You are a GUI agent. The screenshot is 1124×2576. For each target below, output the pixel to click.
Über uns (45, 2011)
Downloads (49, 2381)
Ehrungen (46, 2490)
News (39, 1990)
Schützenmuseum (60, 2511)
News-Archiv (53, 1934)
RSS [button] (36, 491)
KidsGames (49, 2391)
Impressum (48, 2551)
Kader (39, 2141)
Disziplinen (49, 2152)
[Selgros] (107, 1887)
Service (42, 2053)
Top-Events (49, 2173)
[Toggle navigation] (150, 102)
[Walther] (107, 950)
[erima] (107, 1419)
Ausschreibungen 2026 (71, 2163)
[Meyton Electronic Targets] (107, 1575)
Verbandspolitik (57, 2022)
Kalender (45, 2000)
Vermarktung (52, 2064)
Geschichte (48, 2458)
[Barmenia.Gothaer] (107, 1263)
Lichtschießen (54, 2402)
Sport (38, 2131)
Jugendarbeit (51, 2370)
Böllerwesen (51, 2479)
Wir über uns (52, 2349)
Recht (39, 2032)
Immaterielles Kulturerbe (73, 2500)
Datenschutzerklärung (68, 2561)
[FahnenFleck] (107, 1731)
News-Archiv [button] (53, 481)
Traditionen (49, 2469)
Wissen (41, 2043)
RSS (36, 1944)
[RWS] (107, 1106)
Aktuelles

Your task
The required output is the line holding "Sport (38, 2131)" plus every line after it in the data, reproduced exactly.

Output of the exercise
Sport (38, 2131)
Jugendarbeit (51, 2370)
Böllerwesen (51, 2479)
Wir über uns (52, 2349)
Recht (39, 2032)
Immaterielles Kulturerbe (73, 2500)
Datenschutzerklärung (68, 2561)
[FahnenFleck] (107, 1731)
News-Archiv [button] (53, 481)
Traditionen (49, 2469)
Wissen (41, 2043)
RSS (36, 1944)
[RWS] (107, 1106)
Aktuelles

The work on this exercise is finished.